The response should contain only those lines of the entries below that include the string "Expand".
BEGIN
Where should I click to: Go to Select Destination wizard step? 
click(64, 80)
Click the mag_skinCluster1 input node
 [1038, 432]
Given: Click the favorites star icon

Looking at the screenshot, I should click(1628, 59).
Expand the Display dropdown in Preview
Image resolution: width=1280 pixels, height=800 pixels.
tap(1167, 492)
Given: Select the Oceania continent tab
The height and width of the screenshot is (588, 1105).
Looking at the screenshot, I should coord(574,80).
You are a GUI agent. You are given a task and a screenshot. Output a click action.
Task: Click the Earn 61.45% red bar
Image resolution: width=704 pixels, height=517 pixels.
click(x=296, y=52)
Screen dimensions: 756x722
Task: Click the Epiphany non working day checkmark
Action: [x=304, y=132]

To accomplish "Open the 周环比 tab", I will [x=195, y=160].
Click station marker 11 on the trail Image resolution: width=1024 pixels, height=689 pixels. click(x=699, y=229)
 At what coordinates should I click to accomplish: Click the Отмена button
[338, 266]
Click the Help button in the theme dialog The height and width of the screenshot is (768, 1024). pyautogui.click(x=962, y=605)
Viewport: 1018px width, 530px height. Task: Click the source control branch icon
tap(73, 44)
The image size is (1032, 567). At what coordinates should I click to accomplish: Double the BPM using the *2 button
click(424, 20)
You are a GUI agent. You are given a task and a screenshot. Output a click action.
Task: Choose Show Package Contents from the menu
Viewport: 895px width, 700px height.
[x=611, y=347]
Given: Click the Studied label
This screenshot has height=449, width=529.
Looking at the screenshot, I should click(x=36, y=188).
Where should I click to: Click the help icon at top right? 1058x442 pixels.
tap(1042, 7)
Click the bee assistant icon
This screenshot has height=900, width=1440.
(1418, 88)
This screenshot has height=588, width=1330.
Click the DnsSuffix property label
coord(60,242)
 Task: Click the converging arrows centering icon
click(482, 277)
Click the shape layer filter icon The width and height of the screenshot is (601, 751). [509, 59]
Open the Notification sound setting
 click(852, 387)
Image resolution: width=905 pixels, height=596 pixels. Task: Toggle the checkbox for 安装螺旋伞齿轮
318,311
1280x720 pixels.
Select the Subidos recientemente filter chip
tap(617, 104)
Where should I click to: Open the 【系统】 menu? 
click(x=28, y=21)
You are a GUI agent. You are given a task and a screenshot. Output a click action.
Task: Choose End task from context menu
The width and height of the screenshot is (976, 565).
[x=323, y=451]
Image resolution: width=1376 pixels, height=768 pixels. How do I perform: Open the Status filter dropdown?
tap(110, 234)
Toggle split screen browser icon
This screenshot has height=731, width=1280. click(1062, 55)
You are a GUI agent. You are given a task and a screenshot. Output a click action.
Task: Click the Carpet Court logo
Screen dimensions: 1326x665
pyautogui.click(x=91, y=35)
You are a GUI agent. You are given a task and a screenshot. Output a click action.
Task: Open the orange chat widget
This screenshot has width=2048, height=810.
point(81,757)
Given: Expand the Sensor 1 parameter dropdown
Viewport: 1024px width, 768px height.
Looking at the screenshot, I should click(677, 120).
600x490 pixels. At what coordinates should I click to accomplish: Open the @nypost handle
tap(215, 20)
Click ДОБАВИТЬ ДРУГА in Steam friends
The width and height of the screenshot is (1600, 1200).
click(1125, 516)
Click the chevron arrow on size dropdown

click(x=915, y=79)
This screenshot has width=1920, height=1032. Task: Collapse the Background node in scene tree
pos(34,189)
END
* _EXERCISE RESULT_:
Expand the Display dropdown in Preview
Given: Expand the Sensor 1 parameter dropdown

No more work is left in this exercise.